Stephen Harper has changed the way Canadian leaders communicate with the majority of Canadians. With especially strong money raising teams, well connected to the majority of Canadian commercial financial money makers, the government has resources to control in a couple of ways. Financing mean personal attack advertising which in turn might suggest reluctance by the corporate leaders of losing the ad revenue generated together with departmental government advertising. Some pundits accuse the prime minister’s office of designing both types of ads for political advantage.
The current Harper government is labeled as Conservative but recent party history indicates the majority of people especially from some western provinces are actually Reform party stalwarts that some pundits claim hijacked the former Progressive Conservative party replacing it with Reform party ideals and leadership.
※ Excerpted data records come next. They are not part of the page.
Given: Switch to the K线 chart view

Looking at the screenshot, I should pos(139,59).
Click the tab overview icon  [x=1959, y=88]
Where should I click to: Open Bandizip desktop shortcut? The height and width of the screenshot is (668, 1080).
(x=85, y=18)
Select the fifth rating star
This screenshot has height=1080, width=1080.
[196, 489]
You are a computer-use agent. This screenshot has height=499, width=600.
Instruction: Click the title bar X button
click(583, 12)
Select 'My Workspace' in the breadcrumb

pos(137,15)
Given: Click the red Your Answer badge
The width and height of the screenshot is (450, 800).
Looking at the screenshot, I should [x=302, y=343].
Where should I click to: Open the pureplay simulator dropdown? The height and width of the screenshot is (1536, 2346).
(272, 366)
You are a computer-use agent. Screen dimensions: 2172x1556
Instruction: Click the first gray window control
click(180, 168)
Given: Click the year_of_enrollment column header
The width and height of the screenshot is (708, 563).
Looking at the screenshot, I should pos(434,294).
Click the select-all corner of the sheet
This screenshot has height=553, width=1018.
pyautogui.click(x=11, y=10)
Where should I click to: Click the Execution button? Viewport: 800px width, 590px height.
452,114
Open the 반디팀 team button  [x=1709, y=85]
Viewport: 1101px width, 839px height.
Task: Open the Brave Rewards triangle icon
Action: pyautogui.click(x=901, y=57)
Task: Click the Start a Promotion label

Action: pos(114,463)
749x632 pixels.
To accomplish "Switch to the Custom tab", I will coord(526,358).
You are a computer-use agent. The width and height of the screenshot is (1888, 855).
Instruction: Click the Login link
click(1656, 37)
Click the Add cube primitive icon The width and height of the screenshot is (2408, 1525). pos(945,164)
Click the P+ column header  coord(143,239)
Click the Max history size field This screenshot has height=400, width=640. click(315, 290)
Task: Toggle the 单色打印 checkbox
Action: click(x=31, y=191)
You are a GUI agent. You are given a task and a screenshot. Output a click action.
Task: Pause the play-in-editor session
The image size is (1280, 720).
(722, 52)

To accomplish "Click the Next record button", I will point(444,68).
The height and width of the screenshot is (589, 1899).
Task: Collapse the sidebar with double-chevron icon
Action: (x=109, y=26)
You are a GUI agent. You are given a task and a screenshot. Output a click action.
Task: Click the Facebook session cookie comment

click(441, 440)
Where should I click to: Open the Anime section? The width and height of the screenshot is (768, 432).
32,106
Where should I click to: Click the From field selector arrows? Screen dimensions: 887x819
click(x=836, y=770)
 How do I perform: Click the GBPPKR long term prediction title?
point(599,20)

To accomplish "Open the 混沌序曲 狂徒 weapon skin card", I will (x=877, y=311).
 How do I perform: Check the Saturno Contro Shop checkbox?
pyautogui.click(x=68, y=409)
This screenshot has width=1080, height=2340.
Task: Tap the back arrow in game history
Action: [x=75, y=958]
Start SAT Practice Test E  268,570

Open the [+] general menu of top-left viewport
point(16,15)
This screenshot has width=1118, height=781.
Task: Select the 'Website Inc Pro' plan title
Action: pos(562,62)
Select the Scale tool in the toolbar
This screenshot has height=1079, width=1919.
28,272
Some of those media columnists and commentators have even suggested Harper Government’s ideology is allied to the politically hard right American Republican Tea Party.
Maclean magazine columnists Paul Wells in his latest book states during media interviews that Prime Minister Stephen Harper is changing the way future Prime Ministers will communicate with the electorate. Harper is renowned by the press corps for avoiding press conferences and media questioning. Recent press conferences on topical and important issues to Canadians were held in the United States and Europe rather than in Canada to address Canadians. One of those press conferences was announcing the proposed European free trade agreement that the Harper government claims is the most important legislation since the North American Free Trade Agreement (NAFTA) introduced and approved by parliament during Brian Mulroney’s term as Prime Minister. Many Canadian industries and commercial enterprises are asking why such an important announcement wasn’t made in Canada so the Prime Minister could explain and answer questions about such an important piece of legislation that will undoubtedly have a permanent affect on Canadian trade practices. On the other hand it is a fact that Harper will not answer questions of the media unless the questions are submitted in advance and subject to acceptance or rejection. Besides according to the PM’s habit of travelling across the world while parliament is in session and proroguing the House of Commons more often than any past Prime Minister it is beyond expectation that Canada’s majority party leader would agree to answering questions the majority of Canadians would like to hear. He might be asked why he is reluctant to meet with the provincial premiers to discuss the needs of the country as a whole.